Aproveché esa cercanía para empezar a besarla por el cuello, notando cómo su cuerpo se tensaba ante el roce de mis labios contra su piel y se le cortaba la respiración. La giré con suavidad y la miré a los ojos, tratando de tranquilizarla, tirando de ella después con suavidad para irnos al interior de la habitación y acercarnos a la cama. Mis manos recorrían su cuerpo con suma delicadeza, mientras la desvestía poco a poco y seguía llenándola de besos por donde pillaba. Ella me respondía de igual modo, algo más avergonzada y tímida que yo, hasta que acabamos los dos en ropa interior. Sí, era nuestra primera vez, después de 4 años de relación. Ya que hicimos mal en ocultarnos durante tanto tiempo, qué menos que esperar a estar casados para consumar el matrimonio. Tampoco se nos hizo muy difícil la espera, pues éramos unos chiquillos cuando nos conocimos.

La tumbé sobre la cama, colmándola de besos y caricias, mientras palpaba su piel erizada y, ahora, caliente. Escuchaba como de su garganta brotaban dulces y ahogados jadeos por el erotismo del momento y la tela de mis calzoncillos empezaba a notarse tirante.

—Tranquila, mi amor... Todo va a ir bien. Cuando quieras parar, pararemos, ¿vale? —la intenté calmar hablándole de forma pausada y mimosa al oído, mientras terminaba de desnudarla.

Ella se limitó a asentir y a tirar de mí para besarme con ganas, como nunca antes lo había hecho; poco tardamos en meternos bajo las sábanas de nuestro lecho nupcial y fundirnos los dos en una sola pieza, consumando nuestro amor.
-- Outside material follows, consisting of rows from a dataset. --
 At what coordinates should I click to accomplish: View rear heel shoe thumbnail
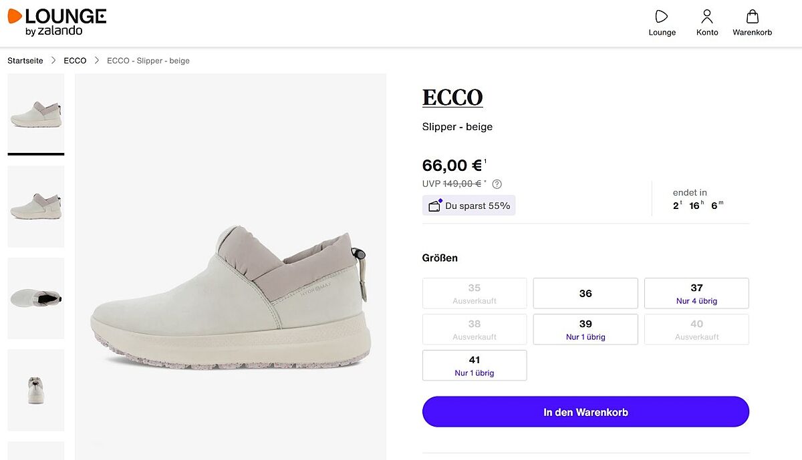(x=36, y=390)
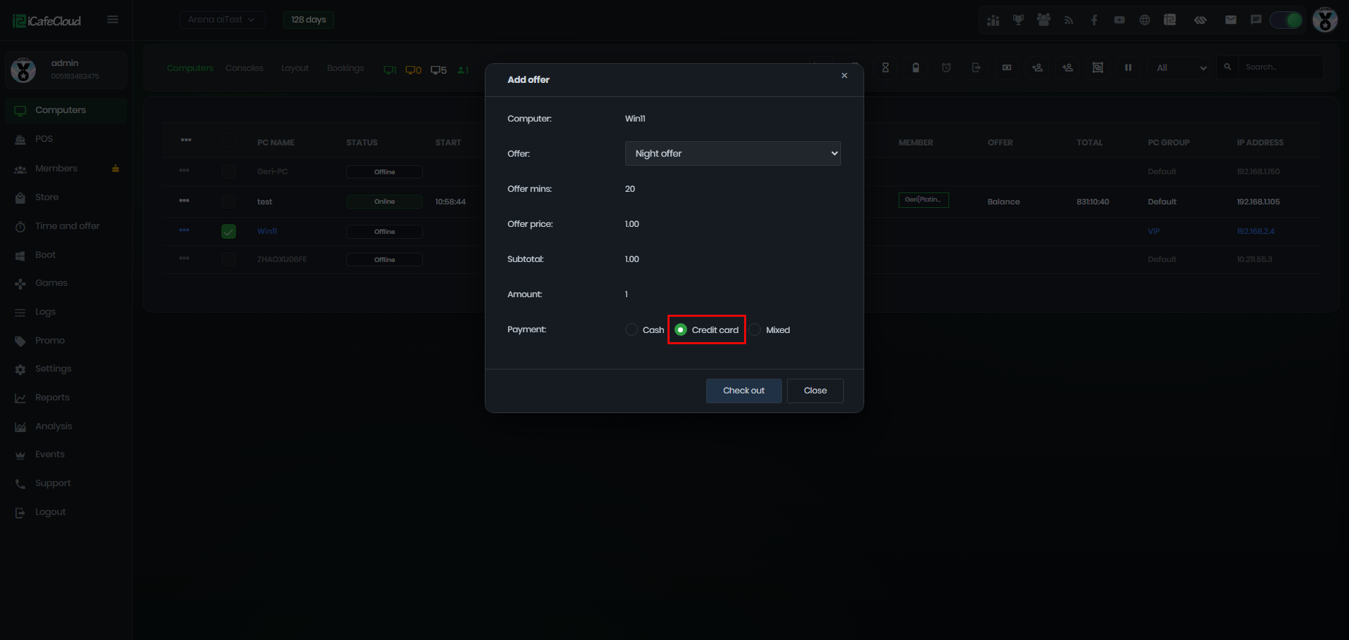
Task: Click the Close button in dialog
Action: point(815,391)
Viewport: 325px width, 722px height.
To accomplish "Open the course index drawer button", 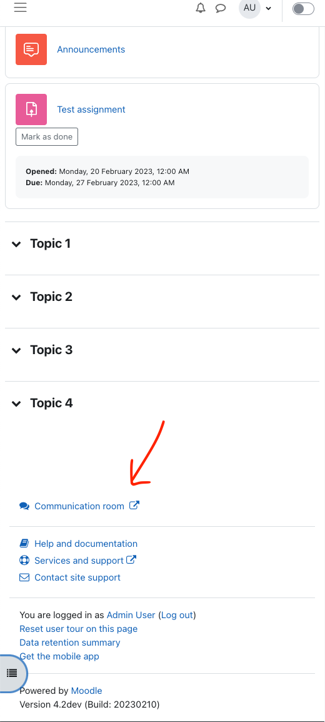I will point(12,673).
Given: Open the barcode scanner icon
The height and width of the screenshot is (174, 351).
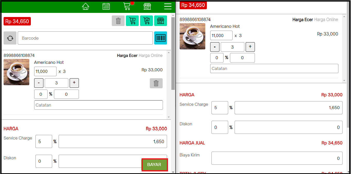Looking at the screenshot, I should coord(160,38).
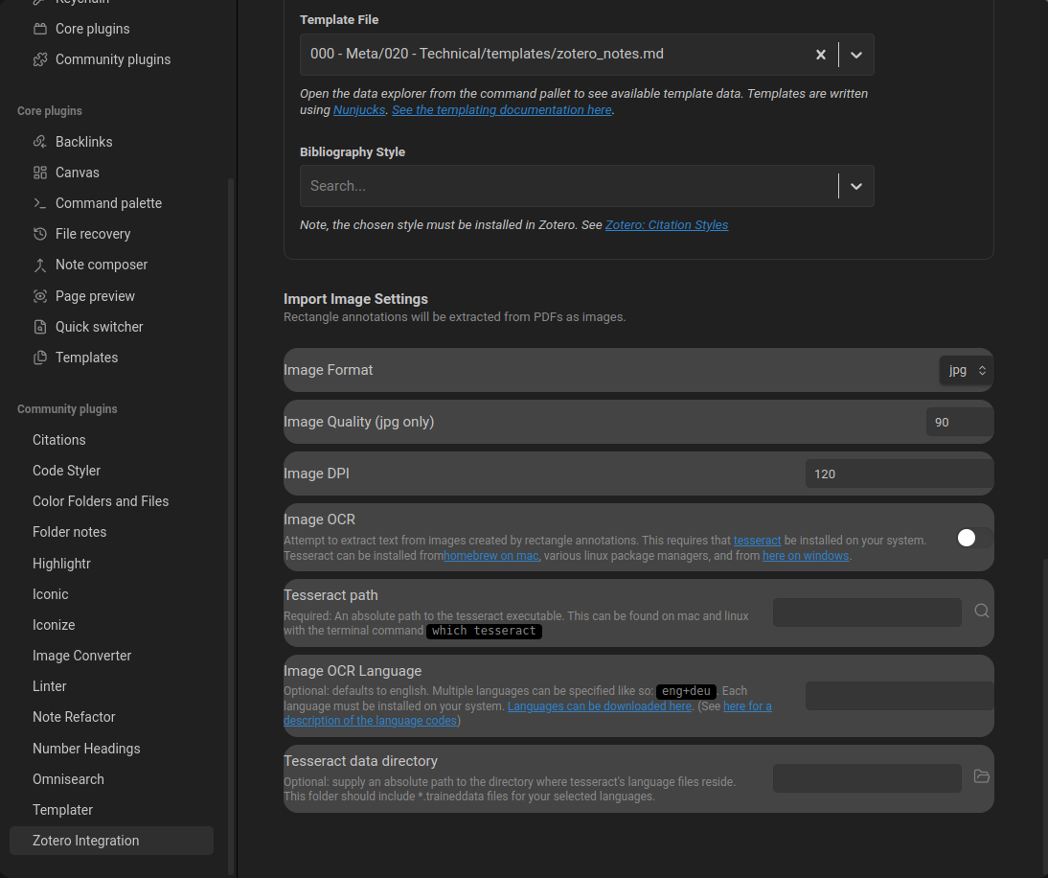
Task: Expand the Template File dropdown
Action: [856, 55]
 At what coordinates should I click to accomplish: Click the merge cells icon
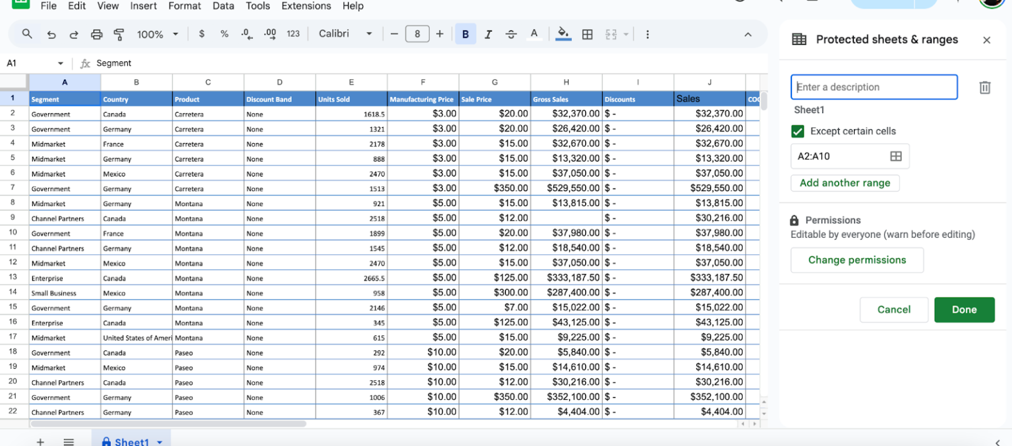coord(612,34)
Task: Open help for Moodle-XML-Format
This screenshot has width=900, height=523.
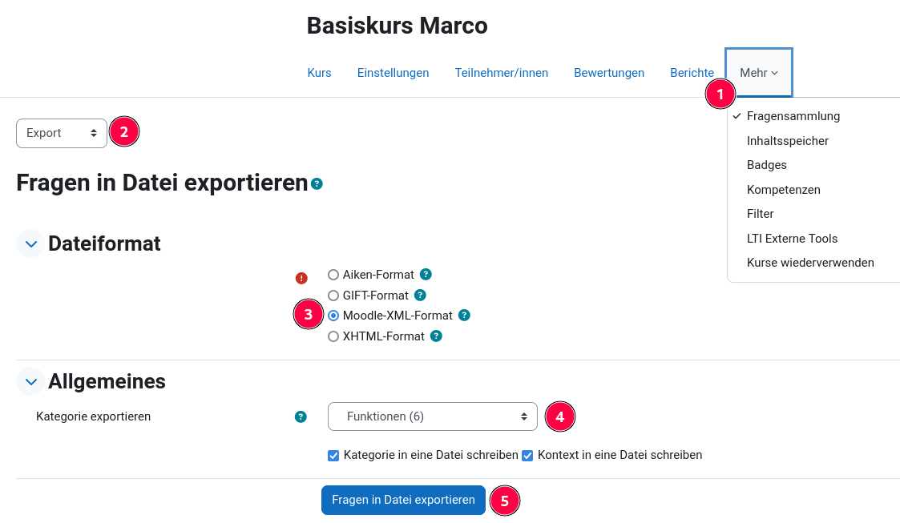Action: click(x=464, y=315)
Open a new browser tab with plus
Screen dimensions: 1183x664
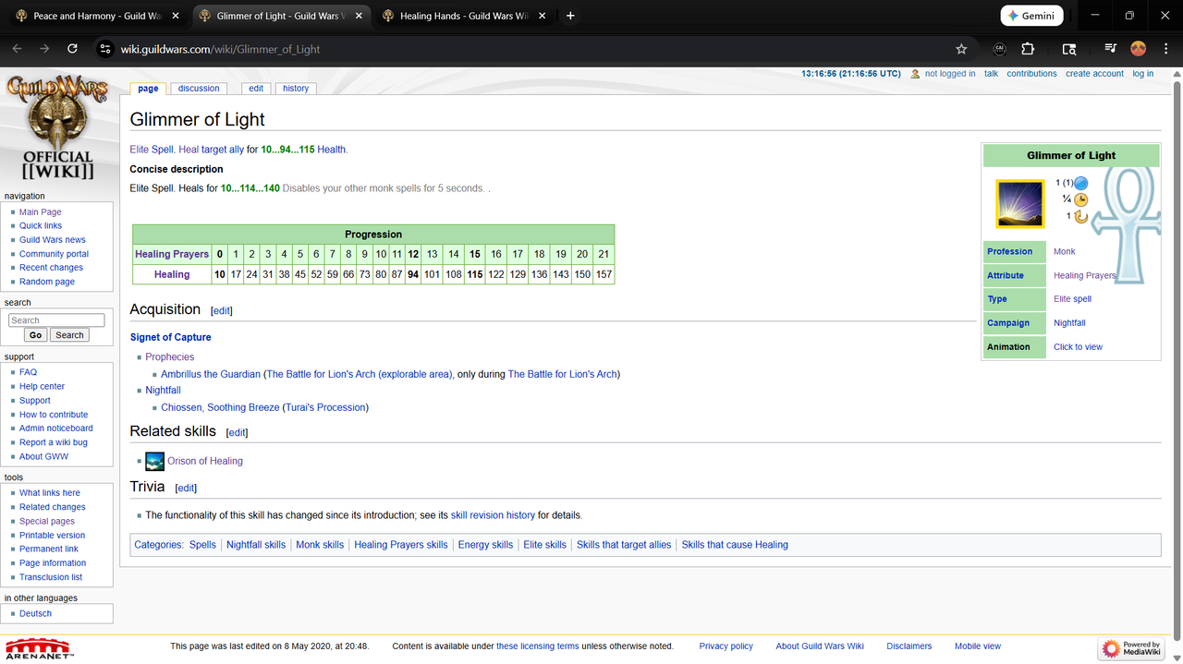tap(570, 16)
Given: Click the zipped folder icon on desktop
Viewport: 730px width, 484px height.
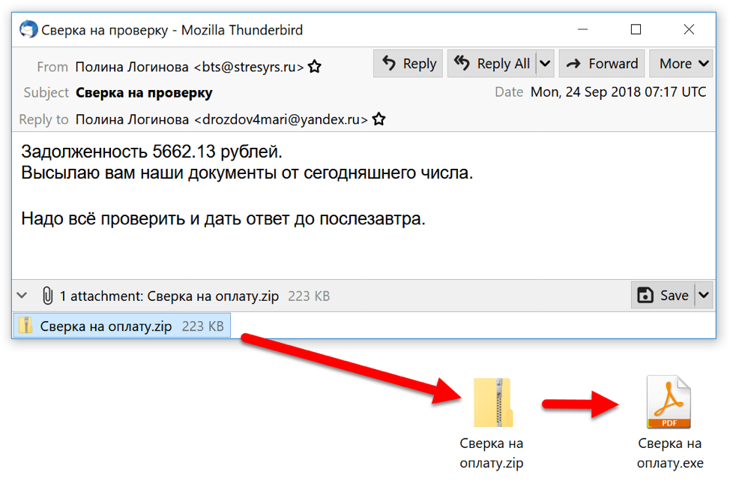Looking at the screenshot, I should (x=492, y=404).
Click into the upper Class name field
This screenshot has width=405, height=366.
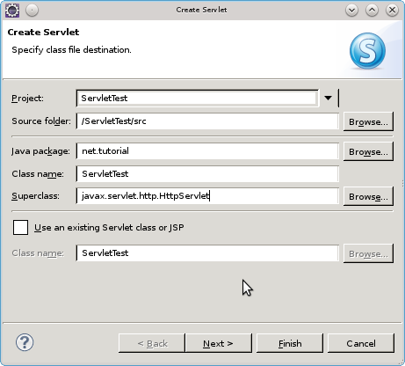(207, 173)
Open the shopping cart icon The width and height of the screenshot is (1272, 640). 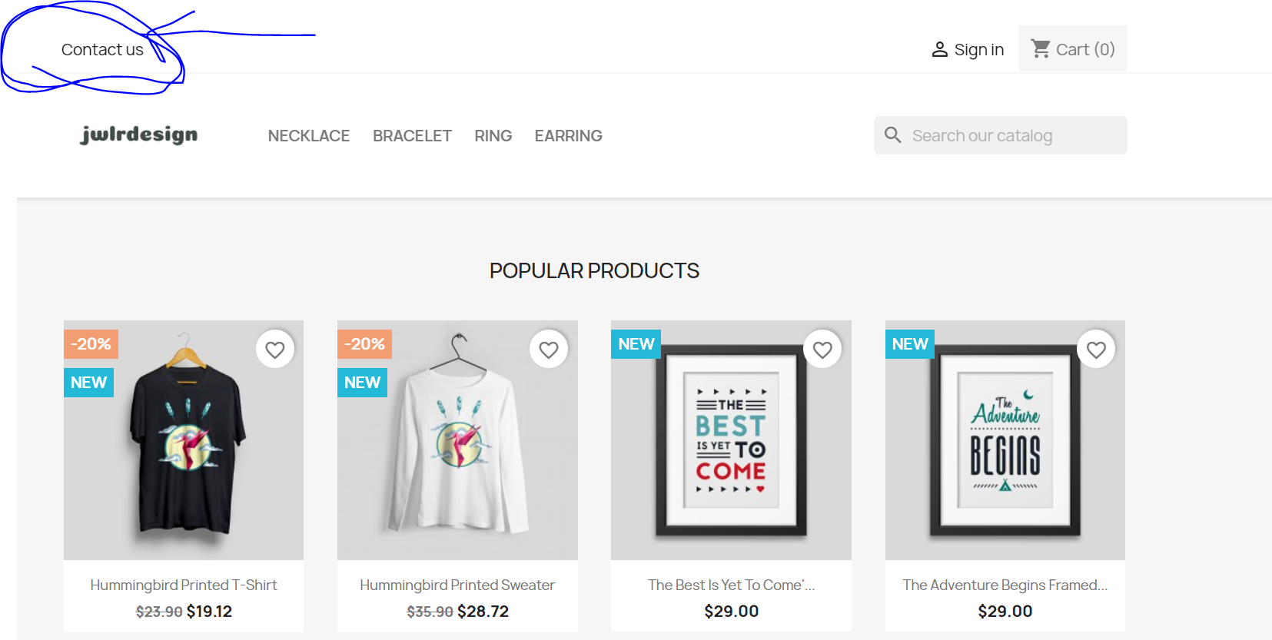1041,48
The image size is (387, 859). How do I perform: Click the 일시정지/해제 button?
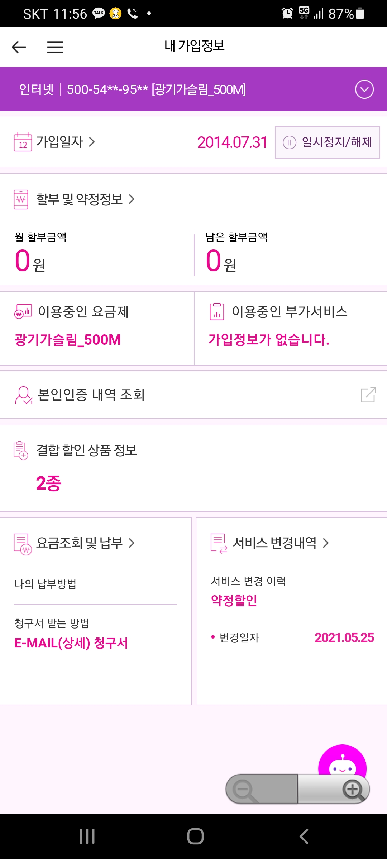(x=327, y=142)
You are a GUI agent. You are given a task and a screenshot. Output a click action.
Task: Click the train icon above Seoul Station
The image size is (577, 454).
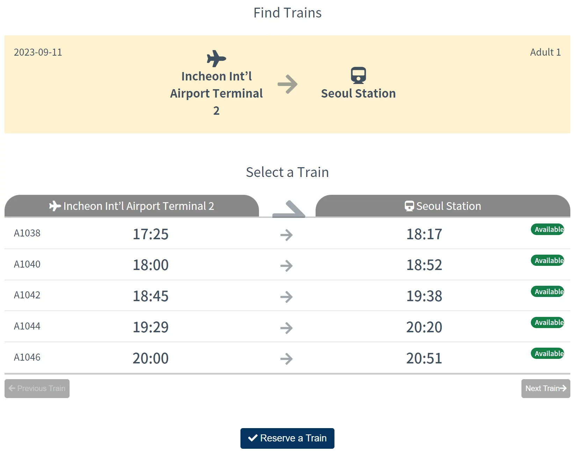point(358,75)
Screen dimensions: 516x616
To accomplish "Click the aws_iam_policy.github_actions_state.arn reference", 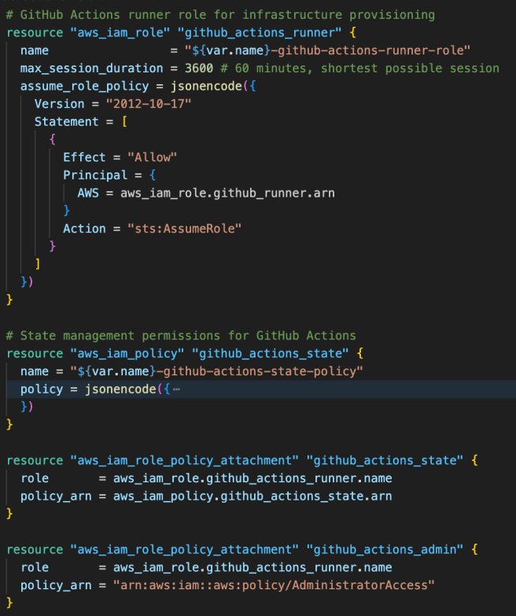I will pyautogui.click(x=252, y=496).
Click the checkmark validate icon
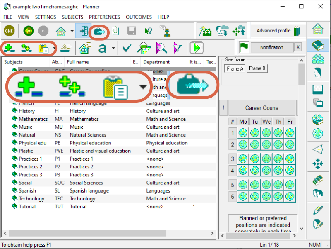 click(127, 48)
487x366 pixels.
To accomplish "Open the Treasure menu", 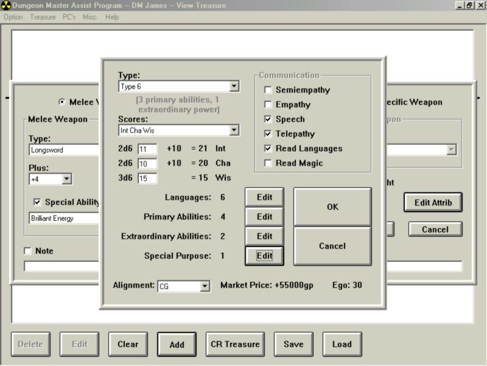I will [43, 17].
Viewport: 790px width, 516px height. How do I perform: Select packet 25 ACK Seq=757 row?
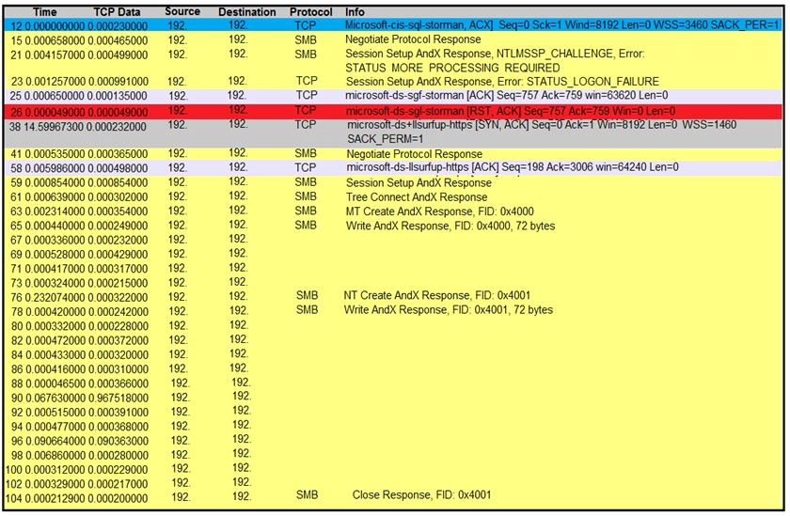pyautogui.click(x=393, y=96)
Pasamos los días, como una pareja de tórtolos, paseando por las calles de Kingsport, disfrutando de su playa, sus restaurantes y, como de la primera vez que nos conocimos, de los paseos nocturnos agarrados de la mano. Pero llegó el día en que teníamos que volver a casa. Nos costó abandonar aquel nidito de amor, pero teníamos obligaciones. Recogimos por fin nuestras cosas en las maletas y recibimos de vuelta al chófer de la familia de Eva, el cual nos llevaría de vuelta a nuestra rutina, ahora matrimonial.